> **Directions**: Format each line of the rows below as an item in a JSON list of strings, one string per line, leaving out blank lines and the pictures.

> **Provided records**:

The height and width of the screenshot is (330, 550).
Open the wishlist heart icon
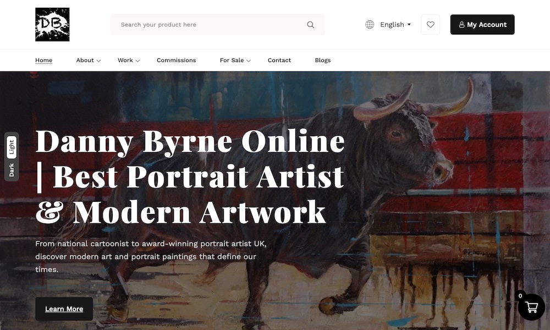431,25
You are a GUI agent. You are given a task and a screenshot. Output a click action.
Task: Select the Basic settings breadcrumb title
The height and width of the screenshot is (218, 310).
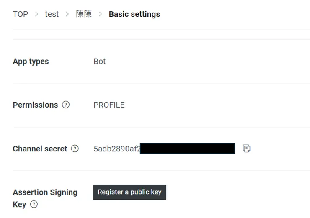point(134,14)
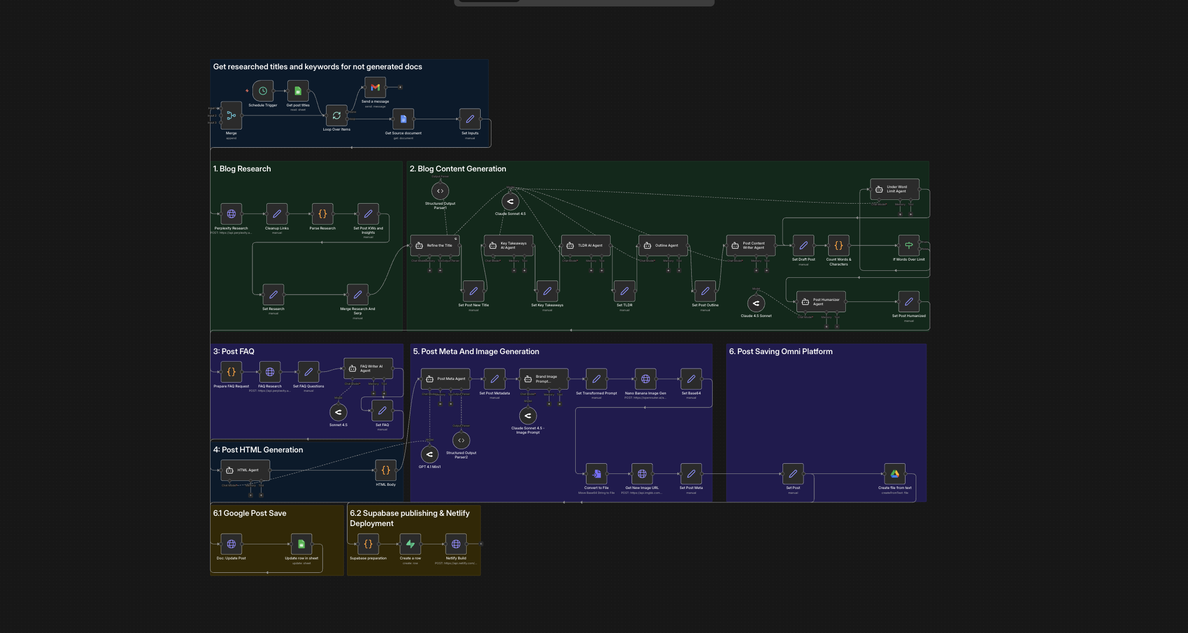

> **Solution**:
[
  "The height and width of the screenshot is (330, 550).",
  "Open the wishlist heart icon",
  "431,25",
  "You are a GUI agent. You are given a task and a screenshot. Output a click action.",
  "Task: Select the Basic settings breadcrumb title",
  "The height and width of the screenshot is (218, 310).",
  "point(134,14)"
]